The World Meteorological Organization (WMO) is a specialized agency of the United Nations responsible for promoting international cooperation on atmospheric science, climatology, hydrology and geophysics.

The WMO originated from the International Meteorological Organization, a nongovernmental organization founded in 1873 as a forum for exchanging weather data and research. Proposals to reform the status and structure of the IMO culminated in the World Meteorological Convention of 1947, which formally established the World Meteorological Organization. The Convention entered into force on 23 March 1950, and the following year the WMO began operations as an intergovernmental organization within the UN system.

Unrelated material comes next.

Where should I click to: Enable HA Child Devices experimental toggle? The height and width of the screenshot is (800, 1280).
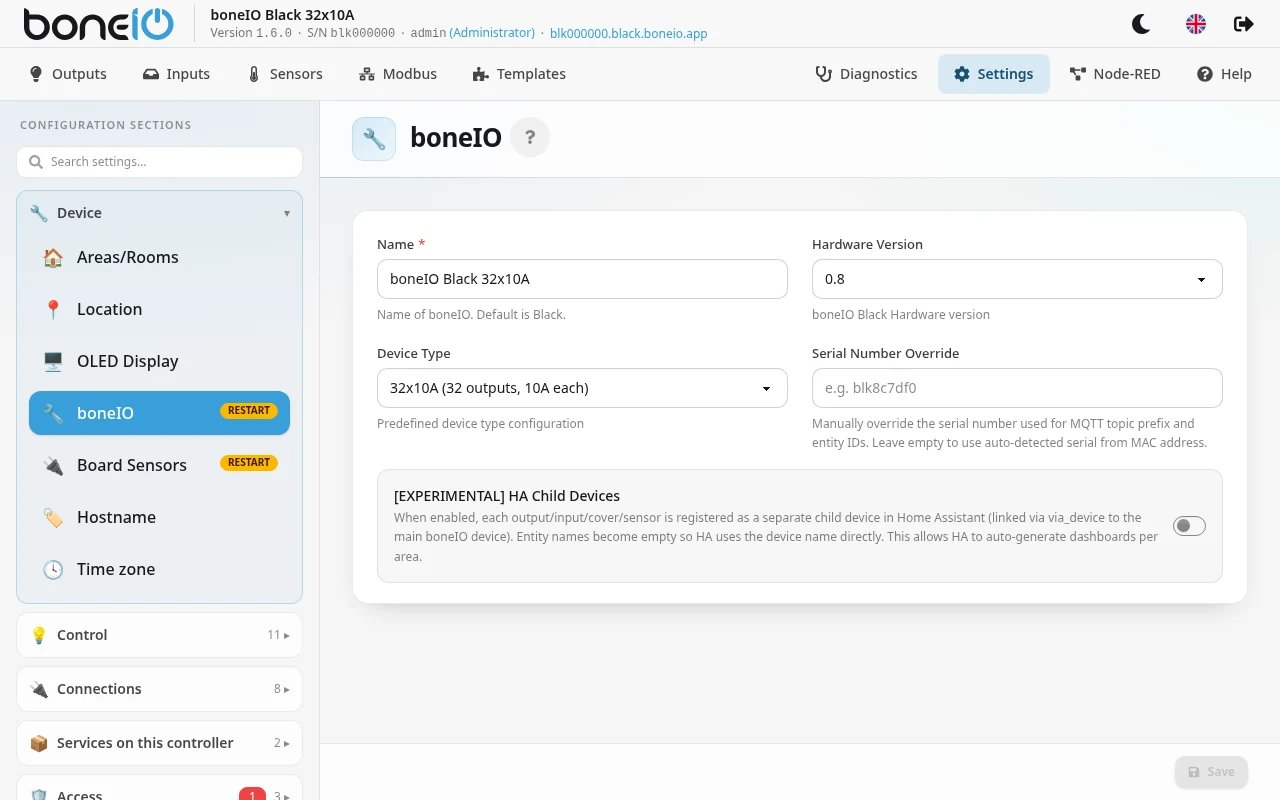(1189, 526)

The WMO is made up of 193 countries and territories, and facilitates the "free and unrestricted" exchange of data, information, and research between the respective meteorological and hydrological institutions of its members. It also collaborates with nongovernmental partners and other international organizations on matters related to environmental protection, climate change, resource management, and socioeconomic development.

Headquartered in Geneva, Switzerland, the WMO is governed by the World Meteorological Congress, composed of member states, which meets every four years to set policies and priorities. The Congress is led by an Executive Council led by the President, currently Gerhard Adrian of Germany.

Governance

The WMO was established by the Convention of the World Meteorological Organization, signed 11 October 1947 and ratified on 23 March 1950. The Convention serves as the constituent treaty of the WMO, setting forth its purposes, governance, and general framework.

The WMO hierarchy:
The World Meteorological Congress, the supreme body of the Organization, determines policy. Each member state and territory is represented by a Permanent Representative with WMO when Congress meets every four years. Congress elects the President and vice-presidents of the Organization and members of the Executive Council; and appoints the Secretary-General. 
The Executive Council (EC) implements Congress decisions. 
The Secretariat is an eight-department organization with a staff of 200 headed by a Secretary-General, who can serve a maximum of two four-year terms.

The annually published WMO Statement on the status of the World Climate provides details of global, regional and national temperatures and extreme weather events. It also provides information on long-term climate change indicators including atmospheric concentrations of greenhouse gases, sea level rise, and sea ice extent. The year 2016 was the hottest year on record, with many weather and climate extremes, according to the most recent WMO report.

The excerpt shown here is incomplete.